▽

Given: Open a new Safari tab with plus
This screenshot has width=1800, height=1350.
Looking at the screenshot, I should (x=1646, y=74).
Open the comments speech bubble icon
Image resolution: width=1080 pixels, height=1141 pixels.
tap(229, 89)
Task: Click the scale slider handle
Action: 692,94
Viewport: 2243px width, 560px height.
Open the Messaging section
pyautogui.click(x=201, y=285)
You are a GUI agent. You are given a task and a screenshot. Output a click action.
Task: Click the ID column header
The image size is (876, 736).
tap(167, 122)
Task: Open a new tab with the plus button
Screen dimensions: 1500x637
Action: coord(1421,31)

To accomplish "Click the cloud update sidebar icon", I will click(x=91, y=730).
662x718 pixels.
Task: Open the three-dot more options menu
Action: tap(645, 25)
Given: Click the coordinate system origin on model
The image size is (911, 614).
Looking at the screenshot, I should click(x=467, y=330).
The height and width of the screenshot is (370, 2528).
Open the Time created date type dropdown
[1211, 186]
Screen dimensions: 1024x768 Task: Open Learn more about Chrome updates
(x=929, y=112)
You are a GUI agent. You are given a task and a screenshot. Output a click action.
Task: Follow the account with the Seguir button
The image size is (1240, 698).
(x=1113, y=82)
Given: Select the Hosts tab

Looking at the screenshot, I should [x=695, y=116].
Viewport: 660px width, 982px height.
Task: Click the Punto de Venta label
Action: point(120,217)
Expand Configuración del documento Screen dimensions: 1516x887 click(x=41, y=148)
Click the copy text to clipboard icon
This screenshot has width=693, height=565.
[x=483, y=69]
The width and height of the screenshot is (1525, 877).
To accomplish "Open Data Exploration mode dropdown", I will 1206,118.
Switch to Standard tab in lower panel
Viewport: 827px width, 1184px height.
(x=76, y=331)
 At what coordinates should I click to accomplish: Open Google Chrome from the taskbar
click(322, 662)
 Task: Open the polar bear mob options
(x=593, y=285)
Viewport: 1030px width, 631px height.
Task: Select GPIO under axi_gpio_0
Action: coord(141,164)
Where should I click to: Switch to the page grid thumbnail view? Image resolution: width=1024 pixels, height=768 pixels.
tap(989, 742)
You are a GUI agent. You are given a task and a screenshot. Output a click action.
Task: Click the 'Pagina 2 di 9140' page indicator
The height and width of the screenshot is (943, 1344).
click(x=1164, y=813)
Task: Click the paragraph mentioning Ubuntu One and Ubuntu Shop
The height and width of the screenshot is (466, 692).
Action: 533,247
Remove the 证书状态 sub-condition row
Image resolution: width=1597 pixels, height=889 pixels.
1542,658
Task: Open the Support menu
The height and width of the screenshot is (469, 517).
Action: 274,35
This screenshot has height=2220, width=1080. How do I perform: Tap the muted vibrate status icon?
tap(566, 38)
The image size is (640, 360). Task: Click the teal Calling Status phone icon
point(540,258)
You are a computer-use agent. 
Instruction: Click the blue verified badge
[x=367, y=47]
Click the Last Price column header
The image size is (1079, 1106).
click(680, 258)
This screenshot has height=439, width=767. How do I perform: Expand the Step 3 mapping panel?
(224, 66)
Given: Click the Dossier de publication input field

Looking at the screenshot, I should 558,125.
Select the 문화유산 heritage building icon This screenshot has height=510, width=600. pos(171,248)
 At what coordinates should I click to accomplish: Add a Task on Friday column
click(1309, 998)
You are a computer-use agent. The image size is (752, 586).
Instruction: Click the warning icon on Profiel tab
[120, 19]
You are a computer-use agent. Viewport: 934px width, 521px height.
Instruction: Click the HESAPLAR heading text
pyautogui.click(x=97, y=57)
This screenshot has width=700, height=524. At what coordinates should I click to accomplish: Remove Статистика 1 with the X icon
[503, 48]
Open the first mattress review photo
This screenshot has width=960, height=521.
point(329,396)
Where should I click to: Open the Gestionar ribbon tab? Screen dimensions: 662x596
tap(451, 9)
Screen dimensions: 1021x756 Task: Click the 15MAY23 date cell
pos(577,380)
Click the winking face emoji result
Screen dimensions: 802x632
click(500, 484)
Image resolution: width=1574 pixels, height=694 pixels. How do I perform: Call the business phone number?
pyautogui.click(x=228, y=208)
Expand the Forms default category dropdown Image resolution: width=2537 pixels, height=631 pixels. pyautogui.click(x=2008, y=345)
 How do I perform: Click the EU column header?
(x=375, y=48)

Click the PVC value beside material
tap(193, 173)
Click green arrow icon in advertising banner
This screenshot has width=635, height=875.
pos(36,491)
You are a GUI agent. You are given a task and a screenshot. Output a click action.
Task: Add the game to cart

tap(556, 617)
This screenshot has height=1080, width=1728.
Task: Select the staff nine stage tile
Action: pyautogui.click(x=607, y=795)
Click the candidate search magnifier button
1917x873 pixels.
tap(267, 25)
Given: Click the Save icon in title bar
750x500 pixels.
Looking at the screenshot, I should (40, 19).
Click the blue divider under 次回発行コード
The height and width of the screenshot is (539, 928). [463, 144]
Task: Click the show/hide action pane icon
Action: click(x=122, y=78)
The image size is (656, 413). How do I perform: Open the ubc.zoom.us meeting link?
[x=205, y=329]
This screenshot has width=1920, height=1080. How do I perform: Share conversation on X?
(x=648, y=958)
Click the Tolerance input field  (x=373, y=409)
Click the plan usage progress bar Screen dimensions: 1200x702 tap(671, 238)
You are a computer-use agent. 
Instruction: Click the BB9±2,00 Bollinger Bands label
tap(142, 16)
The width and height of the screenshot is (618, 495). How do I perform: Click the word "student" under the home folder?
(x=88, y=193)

△

Required action: Exactly reproduce the lines of the data above that run from the line containing "Click the blue divider under 次回発行コード" through the final one.

Expected output:
Click the blue divider under 次回発行コード
The height and width of the screenshot is (539, 928). [463, 144]
Task: Click the show/hide action pane icon
Action: click(x=122, y=78)
The image size is (656, 413). How do I perform: Open the ubc.zoom.us meeting link?
[x=205, y=329]
This screenshot has width=1920, height=1080. How do I perform: Share conversation on X?
(x=648, y=958)
Click the Tolerance input field  (x=373, y=409)
Click the plan usage progress bar Screen dimensions: 1200x702 tap(671, 238)
You are a computer-use agent. 
Instruction: Click the BB9±2,00 Bollinger Bands label
tap(142, 16)
The width and height of the screenshot is (618, 495). How do I perform: Click the word "student" under the home folder?
(x=88, y=193)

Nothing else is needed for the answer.